We moved to North Carolina in the middle of my 6th grade year, and it was...rough to say the least. We moved because we had to be close to Duke University in case they got a heart for my dad. Continuing, I ended up going back to West Virginia to finish my 6th grade year (and my brother his 3rd grade year) and we lived with my grandparents. When we finished school, they came and got us, and we headed to a permanent residence in Whitsett, North Carolina. 
Summer flew by, no joke, it flew. I got more tan than ever before in my life, attended a youth group that changed my life, and met some really awesome people. The summer ended, and I started school at Eastern Guilford Middle School. For a week or two, I knew absolutely nobody, Then I met this awesome group of people, and we became best friends thanks to my english class. In my history class, I got in trouble for talking to one of my english class friends, and got sat in front of this weird kid in the back of the classroom. (Proud to say that he became my best friend, and is now my boyfriend!) 
Amidst all of this, Nicholaus regained his hearing, and dad's heart started getting better... Life was really good there for a little while. 

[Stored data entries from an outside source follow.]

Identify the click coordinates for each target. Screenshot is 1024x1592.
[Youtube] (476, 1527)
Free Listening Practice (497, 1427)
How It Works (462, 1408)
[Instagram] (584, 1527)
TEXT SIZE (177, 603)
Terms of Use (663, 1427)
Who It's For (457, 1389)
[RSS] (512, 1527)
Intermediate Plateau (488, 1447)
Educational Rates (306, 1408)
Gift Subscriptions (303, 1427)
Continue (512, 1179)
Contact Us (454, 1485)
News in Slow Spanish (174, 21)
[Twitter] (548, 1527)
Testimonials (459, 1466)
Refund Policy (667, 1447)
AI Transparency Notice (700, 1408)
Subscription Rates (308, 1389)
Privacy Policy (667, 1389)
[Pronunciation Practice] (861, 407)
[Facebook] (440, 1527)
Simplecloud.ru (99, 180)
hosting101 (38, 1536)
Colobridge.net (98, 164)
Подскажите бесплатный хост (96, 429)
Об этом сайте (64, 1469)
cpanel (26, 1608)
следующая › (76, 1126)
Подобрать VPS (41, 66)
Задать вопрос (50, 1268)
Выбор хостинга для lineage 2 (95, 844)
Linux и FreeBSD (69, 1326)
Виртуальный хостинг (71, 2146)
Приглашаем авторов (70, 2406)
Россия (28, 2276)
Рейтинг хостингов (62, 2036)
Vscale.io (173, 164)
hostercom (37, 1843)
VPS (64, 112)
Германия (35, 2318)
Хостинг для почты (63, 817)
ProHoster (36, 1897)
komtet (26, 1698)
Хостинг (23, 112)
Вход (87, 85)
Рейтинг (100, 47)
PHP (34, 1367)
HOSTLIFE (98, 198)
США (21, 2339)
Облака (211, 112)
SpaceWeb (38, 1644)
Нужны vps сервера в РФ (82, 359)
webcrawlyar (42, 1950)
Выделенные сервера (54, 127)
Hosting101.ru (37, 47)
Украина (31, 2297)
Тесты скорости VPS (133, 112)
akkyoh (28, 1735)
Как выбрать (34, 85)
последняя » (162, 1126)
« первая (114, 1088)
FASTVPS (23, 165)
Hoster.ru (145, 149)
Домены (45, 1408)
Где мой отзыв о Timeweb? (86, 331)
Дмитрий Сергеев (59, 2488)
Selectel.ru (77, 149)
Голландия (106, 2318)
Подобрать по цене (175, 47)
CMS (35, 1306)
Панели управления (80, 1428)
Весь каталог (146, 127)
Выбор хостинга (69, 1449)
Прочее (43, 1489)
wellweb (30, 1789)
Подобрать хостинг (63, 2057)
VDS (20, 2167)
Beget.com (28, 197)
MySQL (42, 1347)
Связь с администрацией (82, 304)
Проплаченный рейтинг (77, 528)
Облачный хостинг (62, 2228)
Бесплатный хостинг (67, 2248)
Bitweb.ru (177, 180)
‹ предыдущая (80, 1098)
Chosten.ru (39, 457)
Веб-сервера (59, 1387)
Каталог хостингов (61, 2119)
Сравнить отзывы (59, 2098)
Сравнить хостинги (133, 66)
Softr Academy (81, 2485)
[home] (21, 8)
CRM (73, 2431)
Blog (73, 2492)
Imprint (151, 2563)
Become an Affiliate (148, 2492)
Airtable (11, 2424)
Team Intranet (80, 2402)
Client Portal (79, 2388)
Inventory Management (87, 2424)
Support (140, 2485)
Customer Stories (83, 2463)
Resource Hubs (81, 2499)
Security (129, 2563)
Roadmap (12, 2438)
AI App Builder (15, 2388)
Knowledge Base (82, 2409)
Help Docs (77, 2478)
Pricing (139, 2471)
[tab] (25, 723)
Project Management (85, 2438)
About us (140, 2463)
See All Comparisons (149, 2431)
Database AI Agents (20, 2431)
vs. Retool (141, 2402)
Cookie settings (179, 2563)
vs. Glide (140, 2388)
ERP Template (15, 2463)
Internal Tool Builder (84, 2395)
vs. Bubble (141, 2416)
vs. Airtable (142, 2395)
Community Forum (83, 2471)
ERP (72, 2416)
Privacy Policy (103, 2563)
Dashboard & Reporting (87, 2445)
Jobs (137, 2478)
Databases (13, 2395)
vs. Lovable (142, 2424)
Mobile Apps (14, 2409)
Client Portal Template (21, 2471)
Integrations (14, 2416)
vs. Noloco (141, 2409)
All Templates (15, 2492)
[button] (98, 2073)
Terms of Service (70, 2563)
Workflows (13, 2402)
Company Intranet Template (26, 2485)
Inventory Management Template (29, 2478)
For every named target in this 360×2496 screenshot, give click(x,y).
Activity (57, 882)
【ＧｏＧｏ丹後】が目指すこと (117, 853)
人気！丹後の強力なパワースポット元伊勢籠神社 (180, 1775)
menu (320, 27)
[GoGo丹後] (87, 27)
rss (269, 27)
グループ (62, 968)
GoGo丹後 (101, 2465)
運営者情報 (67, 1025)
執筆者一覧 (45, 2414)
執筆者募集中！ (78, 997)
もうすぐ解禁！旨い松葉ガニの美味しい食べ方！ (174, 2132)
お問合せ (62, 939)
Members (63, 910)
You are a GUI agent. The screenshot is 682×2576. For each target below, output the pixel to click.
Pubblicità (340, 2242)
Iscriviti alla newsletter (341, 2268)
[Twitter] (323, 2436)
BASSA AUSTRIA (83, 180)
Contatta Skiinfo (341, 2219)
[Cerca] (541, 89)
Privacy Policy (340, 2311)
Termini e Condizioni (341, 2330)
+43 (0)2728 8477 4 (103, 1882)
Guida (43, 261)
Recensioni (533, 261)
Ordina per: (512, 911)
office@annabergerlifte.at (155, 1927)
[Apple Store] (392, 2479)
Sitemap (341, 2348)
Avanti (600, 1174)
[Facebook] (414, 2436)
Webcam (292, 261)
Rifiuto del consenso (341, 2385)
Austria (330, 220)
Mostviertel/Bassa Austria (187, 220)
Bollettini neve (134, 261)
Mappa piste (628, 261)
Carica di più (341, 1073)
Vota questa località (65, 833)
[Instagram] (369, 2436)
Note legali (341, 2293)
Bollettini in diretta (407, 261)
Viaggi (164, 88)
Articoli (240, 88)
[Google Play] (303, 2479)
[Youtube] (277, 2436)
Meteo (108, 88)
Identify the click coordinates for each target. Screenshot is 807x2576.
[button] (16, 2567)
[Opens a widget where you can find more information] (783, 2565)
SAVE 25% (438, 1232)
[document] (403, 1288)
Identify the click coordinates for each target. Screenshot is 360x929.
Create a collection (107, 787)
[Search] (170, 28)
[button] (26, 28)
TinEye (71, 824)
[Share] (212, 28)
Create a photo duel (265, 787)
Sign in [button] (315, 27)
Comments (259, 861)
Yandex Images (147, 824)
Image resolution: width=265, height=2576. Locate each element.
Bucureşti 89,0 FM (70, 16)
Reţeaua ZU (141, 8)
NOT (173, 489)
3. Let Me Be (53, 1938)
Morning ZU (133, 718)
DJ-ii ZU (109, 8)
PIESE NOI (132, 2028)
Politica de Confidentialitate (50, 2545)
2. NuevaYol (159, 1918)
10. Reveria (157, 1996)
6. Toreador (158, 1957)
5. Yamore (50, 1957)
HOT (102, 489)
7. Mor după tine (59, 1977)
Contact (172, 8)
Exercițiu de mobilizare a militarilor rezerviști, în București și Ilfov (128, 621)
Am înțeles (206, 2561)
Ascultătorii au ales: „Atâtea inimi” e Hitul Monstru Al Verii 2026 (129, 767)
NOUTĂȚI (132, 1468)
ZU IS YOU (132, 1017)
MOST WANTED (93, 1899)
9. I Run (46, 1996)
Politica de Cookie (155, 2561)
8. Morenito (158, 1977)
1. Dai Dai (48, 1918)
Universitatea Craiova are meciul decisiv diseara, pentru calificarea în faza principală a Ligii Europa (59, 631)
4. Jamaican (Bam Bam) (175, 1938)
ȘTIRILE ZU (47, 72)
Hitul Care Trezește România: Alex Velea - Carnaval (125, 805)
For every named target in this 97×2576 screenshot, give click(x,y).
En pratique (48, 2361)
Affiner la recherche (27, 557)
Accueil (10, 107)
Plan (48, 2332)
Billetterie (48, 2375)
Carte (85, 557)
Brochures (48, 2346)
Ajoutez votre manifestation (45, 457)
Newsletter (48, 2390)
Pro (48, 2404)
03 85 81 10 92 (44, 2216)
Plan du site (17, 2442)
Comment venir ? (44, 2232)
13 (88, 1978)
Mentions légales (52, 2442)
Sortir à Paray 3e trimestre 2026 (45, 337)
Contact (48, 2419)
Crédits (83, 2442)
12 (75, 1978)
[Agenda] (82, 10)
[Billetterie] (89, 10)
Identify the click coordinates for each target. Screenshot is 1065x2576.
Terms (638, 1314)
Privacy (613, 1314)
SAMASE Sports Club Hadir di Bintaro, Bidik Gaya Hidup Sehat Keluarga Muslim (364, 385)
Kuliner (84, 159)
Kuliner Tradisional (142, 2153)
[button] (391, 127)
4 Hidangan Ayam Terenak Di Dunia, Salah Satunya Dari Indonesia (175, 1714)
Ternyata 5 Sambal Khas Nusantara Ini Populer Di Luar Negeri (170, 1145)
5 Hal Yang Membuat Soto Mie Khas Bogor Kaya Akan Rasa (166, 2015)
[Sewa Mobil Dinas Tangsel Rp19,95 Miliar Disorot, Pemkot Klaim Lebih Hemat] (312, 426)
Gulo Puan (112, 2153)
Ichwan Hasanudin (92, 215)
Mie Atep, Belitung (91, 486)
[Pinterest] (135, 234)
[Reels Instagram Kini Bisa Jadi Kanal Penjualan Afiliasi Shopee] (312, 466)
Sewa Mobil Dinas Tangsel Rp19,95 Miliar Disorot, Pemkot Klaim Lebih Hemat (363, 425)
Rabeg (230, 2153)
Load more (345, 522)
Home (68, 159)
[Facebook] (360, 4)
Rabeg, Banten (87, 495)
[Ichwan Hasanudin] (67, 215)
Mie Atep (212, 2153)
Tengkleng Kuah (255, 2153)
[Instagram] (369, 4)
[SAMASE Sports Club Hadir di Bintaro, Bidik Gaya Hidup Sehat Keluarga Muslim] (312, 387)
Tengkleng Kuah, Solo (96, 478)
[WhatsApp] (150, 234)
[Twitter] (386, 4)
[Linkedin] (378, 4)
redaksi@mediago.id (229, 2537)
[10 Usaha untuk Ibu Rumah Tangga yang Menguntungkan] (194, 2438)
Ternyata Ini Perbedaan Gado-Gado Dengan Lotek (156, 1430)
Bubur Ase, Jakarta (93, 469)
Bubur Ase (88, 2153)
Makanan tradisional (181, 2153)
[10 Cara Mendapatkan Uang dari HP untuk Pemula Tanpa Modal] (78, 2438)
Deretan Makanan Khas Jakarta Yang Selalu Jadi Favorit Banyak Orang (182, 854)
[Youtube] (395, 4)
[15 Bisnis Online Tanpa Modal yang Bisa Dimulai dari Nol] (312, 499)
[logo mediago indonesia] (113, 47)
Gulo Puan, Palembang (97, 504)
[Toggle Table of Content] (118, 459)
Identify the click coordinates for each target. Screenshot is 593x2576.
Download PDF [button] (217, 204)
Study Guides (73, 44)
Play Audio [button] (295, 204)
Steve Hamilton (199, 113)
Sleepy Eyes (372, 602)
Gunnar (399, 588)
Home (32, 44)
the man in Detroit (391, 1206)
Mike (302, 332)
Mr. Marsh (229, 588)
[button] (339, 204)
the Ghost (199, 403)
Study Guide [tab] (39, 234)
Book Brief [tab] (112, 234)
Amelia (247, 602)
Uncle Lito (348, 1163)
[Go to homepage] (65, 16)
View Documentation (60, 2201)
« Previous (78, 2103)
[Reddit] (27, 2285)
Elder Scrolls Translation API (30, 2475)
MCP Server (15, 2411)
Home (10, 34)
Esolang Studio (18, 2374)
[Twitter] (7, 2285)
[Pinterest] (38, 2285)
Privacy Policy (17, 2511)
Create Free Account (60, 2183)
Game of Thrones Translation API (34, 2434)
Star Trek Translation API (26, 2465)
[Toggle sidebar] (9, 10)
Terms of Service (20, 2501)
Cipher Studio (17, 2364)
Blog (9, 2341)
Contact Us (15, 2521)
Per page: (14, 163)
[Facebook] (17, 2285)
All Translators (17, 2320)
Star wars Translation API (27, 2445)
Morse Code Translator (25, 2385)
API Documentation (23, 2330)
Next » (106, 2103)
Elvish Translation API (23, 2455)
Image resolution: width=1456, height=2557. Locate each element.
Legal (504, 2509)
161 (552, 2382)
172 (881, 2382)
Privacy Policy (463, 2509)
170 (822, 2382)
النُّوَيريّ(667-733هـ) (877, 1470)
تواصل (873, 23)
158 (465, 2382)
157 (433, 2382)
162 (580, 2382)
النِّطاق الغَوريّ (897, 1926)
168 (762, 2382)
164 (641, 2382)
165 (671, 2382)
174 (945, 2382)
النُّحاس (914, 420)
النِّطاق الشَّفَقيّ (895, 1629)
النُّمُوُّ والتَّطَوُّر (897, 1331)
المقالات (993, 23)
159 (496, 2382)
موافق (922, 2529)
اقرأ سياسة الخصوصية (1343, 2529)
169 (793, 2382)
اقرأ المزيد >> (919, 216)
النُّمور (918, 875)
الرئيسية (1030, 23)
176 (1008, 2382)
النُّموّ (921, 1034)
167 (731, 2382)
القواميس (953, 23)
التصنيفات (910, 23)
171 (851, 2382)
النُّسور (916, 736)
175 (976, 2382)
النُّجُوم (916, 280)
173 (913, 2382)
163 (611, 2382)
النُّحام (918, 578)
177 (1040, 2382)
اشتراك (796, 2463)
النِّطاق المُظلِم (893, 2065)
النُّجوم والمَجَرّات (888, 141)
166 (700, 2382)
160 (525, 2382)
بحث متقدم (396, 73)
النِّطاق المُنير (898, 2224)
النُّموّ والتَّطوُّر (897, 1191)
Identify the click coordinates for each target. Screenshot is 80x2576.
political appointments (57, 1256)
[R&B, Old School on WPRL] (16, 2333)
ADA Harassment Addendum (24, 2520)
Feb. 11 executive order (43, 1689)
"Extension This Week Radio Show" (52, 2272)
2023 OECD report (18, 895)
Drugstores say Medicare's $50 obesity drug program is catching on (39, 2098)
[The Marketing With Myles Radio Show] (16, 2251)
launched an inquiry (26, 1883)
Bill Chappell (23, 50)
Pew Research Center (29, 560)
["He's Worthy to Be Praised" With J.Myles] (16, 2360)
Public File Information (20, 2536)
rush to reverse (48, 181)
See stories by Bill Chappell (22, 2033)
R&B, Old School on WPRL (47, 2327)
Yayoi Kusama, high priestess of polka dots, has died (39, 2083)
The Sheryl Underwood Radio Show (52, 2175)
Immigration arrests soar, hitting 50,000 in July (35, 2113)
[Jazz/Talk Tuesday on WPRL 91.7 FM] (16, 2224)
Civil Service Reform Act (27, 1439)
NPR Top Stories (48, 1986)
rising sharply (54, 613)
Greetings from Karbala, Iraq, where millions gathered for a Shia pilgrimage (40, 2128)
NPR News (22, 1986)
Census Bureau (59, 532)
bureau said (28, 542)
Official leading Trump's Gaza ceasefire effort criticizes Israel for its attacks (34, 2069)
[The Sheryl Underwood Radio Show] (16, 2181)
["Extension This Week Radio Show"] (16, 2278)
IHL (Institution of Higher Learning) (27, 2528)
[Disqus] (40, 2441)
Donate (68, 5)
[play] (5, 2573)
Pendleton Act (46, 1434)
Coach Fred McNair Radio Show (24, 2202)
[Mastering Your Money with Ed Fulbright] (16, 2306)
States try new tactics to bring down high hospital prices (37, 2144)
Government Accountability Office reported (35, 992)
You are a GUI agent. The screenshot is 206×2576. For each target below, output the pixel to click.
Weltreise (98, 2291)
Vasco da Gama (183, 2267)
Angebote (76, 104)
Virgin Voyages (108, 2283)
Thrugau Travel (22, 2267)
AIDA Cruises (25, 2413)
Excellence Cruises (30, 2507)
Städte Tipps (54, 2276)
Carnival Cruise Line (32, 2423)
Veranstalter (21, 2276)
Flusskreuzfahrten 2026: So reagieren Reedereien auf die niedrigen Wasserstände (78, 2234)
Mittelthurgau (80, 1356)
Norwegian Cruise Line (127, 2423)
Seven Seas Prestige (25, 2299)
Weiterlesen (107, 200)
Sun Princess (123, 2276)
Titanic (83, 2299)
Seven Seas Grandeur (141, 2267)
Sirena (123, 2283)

Aaaaand, then Christmas time came... I'd gone to a sleepover with some girls from my church, and the woman I was staying with took me home. We picked my mom up, and headed to the ER. On Christmas Eve that year, my mother and best friend, was diagnosed with Multiple Sclerosis. We opened presents over the phone Christmas Eve, and for Christmas I wrote her a poem that has been read over the radio all over the East Coast. She brought my brother and I gifts when she came home from the hospital... Such a selfless woman, I'm so blessed to have her as my mom!
So the next few months passed by pretty quickly, and that summer came rearing it's ugly head. I got sick, and was sent to UNC-Chapel Hill for a stress test. The doctor read it, and politely told me that I had no such disease (the ProLonged QT) and that I was of above average health for someone my age. I was elated. Dad was getting even better too! Life was looking up again. 
...I'm going to leave this first entry on that note. I'll come back and give you part two soon! 
If you're reading this, I love you! And I pray that you are blessed abundantly by everything and everyone who crosses your path.